◆ Problem to work on: Reproduce word for word the part of the Swiss German passage below starting at "Lexical stress is" and ending at "Germany and Austria).".

------ Excerpt to read

Lexical stress is more often on the first syllable than in Standard German, even in French loans like /[ˈmɛrsːi]/ or /[ˈmersːi]/ 'thanks' (despite stress falling on the final syllable in French). However, there are many different stress patterns, even within dialects. Bernese German has many words that are stressed on the first syllable: /[ˈkaz̥inɔ]/ 'casino' while Standard German has /[kʰaˈziːno]/. However, no Swiss German dialect is as consistent as Icelandic in that respect.

==Grammar==
The grammar of Swiss dialects has some idiosyncratic features in comparison to Standard German:

- There is no preterite indicative (yet there is a preterite subjunctive).
- The preterite is replaced by perfect constructs (this also happens in spoken Standard German, particularly in Southern Germany and Austria).
- It is still possible to form pluperfect phrases, by applying the perfect construct twice to the same sentence.
- There is no genitive case, though certain dialects have preserved a possessive genitive (for instance in rural Bernese German). The genitive case is replaced by two constructions: The first of these is often acceptable in Standard German as well: possession + Prp. vo (Std. German von) + possessor: es Buech vomene Profässer vs. Standard German ein Buch von einem Professor ('a book of a professor'), s Buech vom Profässer vs. Standard German das Buch des Professors ('the professor's book'). The second is still frowned on where it appears in Standard German (from dialects and spoken language): dative of the possessor + the possessive pronoun referring to the possessor + possession: em Profässer sis Buech ('the professor his book').

------------
------ Supplied information

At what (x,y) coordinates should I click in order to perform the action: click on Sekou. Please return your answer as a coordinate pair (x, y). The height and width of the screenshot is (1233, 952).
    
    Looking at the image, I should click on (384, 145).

------------

◆ Exercise answer:
Lexical stress is more often on the first syllable than in Standard German, even in French loans like /[ˈmɛrsːi]/ or /[ˈmersːi]/ 'thanks' (despite stress falling on the final syllable in French). However, there are many different stress patterns, even within dialects. Bernese German has many words that are stressed on the first syllable: /[ˈkaz̥inɔ]/ 'casino' while Standard German has /[kʰaˈziːno]/. However, no Swiss German dialect is as consistent as Icelandic in that respect.

==Grammar==
The grammar of Swiss dialects has some idiosyncratic features in comparison to Standard German:

- There is no preterite indicative (yet there is a preterite subjunctive).
- The preterite is replaced by perfect constructs (this also happens in spoken Standard German, particularly in Southern Germany and Austria).